Son petit ami fredonne en réponse, puis s'approche de lui pour plaquer un baiser sur sa joue droite.
-En quel honneur ? Balbutie le passeur.
-Aucun. J'avais envie de le faire, et je peux le faire. Alors je l'ai fait.
Atsumu l'aime tellement.
Dans la pénombre de la nuit, Hinata et Atsumu sont côte à côté devant leur série, mais le blond doit admettre qu'il est surtout préoccupé par la tête d'Hinata reposant dans le creux de son cou, ainsi que par sa main caressant la sienne. Les flammes à l'intérieur de lui virevoltent, et il se dit qu'il veut l'embrasser, alors il le fait. Il se détache un peu, relève délicatement le visage de son petit-ami, puis colle paresseusement leurs lèvres ensemble. C'est de plus en plus naturelle entre eux, et de plus en plus agréable selon Atsumu.

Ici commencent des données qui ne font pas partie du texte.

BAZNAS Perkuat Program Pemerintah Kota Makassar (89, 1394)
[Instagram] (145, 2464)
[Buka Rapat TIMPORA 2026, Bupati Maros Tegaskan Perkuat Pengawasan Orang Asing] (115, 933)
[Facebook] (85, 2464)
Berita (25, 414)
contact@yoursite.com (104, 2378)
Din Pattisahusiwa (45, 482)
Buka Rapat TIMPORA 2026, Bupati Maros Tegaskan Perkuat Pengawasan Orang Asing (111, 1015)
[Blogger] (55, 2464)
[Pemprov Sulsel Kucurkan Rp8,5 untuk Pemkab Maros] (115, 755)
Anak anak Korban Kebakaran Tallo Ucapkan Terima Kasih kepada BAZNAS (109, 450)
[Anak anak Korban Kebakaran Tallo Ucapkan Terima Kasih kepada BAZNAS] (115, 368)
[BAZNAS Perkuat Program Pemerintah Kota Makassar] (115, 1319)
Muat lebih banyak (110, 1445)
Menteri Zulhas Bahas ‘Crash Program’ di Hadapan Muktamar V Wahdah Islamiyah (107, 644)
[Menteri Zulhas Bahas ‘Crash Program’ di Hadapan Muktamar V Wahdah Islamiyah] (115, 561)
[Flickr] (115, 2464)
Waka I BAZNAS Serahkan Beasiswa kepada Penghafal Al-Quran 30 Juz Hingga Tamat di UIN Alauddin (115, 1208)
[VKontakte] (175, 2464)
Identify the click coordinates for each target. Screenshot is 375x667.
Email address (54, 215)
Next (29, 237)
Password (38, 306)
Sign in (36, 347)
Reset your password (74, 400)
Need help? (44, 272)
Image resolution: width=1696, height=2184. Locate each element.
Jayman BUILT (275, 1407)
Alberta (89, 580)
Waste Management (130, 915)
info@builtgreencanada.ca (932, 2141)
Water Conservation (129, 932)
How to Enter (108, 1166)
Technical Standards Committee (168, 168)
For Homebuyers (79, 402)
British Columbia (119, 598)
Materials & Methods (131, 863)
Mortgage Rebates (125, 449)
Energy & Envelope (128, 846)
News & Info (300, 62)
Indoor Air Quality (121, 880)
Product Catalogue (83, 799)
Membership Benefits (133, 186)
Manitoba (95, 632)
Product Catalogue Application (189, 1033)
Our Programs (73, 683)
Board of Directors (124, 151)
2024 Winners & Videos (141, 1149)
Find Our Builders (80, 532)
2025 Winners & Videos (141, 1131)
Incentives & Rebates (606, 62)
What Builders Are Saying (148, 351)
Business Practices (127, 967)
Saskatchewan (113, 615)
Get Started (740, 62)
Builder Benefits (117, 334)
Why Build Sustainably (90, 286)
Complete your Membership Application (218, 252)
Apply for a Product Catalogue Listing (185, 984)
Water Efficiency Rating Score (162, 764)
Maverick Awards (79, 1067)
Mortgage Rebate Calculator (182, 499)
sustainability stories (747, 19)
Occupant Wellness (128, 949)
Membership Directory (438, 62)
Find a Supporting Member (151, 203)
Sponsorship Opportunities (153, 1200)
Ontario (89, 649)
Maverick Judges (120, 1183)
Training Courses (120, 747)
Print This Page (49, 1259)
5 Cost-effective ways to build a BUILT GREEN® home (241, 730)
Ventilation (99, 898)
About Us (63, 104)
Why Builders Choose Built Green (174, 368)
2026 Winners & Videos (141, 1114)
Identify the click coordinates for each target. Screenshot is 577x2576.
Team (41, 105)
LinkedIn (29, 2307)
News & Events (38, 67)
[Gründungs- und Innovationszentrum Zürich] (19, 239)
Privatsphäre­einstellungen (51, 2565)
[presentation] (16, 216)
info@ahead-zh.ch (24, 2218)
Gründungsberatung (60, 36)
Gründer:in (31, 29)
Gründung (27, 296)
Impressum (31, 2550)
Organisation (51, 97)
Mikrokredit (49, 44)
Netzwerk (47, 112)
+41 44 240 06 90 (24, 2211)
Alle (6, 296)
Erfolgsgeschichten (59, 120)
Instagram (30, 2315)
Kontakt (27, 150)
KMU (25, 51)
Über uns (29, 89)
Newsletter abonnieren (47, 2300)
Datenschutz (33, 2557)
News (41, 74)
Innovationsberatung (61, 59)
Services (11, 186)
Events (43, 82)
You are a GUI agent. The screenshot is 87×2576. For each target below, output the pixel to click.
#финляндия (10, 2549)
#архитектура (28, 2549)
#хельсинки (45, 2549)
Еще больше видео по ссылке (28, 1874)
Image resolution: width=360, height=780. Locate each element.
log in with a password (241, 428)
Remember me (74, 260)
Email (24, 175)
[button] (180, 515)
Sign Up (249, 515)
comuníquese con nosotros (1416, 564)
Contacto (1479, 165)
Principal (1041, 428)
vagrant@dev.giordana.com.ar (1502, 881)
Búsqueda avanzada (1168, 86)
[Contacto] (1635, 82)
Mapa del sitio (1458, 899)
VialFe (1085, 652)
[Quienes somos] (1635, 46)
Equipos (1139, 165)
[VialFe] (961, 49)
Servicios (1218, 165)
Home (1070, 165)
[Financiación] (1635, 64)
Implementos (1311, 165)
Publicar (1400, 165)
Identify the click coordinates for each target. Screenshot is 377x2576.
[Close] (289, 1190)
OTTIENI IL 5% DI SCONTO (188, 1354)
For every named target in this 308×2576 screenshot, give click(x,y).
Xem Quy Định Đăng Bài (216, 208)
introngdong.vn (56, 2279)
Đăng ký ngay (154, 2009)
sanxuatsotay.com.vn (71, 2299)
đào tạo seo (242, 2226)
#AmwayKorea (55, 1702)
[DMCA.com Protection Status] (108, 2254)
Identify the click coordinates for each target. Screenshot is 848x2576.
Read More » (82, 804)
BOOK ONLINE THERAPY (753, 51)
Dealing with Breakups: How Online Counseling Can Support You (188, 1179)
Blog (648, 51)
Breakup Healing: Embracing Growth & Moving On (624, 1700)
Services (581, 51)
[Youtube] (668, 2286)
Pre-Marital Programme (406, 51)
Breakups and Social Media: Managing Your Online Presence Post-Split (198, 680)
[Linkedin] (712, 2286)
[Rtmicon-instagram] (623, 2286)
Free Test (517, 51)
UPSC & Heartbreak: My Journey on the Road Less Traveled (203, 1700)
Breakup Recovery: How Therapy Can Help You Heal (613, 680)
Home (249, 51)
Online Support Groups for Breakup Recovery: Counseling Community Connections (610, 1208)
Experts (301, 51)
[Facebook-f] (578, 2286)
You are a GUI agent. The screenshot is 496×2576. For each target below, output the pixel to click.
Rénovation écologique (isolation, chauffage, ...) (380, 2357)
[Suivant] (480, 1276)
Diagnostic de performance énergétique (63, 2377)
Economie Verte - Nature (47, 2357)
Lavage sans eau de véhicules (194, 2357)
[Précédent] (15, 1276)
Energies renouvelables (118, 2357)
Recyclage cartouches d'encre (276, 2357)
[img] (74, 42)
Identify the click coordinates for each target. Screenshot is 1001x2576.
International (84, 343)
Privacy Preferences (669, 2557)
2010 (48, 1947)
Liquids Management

Les mains de son rouquin s'enroulent dans ses cheveux, tandis qu'Atsumu le rapproche de nouveau de lui jusqu'à le faire monter sur ses genoux. Il le sent sourire contre lui. Atsumu a l'impression que son cœur va exploser, jusqu'à que tout s'arrête brutalement.
Ils entendent la poignée de la porte s'actionner, et il n'en faut pas plus pour que les deux se remettent en position, droit devant leur série, avec une distance respectable. Celle qui convient entre deux amis. Peut-être aussi entre deux non âme sœurs. Atsumu sent un insidieux sentiment grimper dans les flammes et s'enraciner dans son cœur.
Le père des jumeaux apparaît devant l'encadrure de la porte. Il les regarde incrédule avant de murmurer un « Je me suis trompé de porte. Bonne nuit », puis de refermer la porte, comme si de rien n'était. Mais tout restera graver dans la tête du blond. Ils se sont cachés, avec le sentiment que leur relation n'est pas légitime et normale. Pendant un bref instant, Atsumu se demande s'il pourra le supporter toute sa vie. Pendant un bref instant, Atsumu se rappelle qu'un point noir existe dans leur bonheur.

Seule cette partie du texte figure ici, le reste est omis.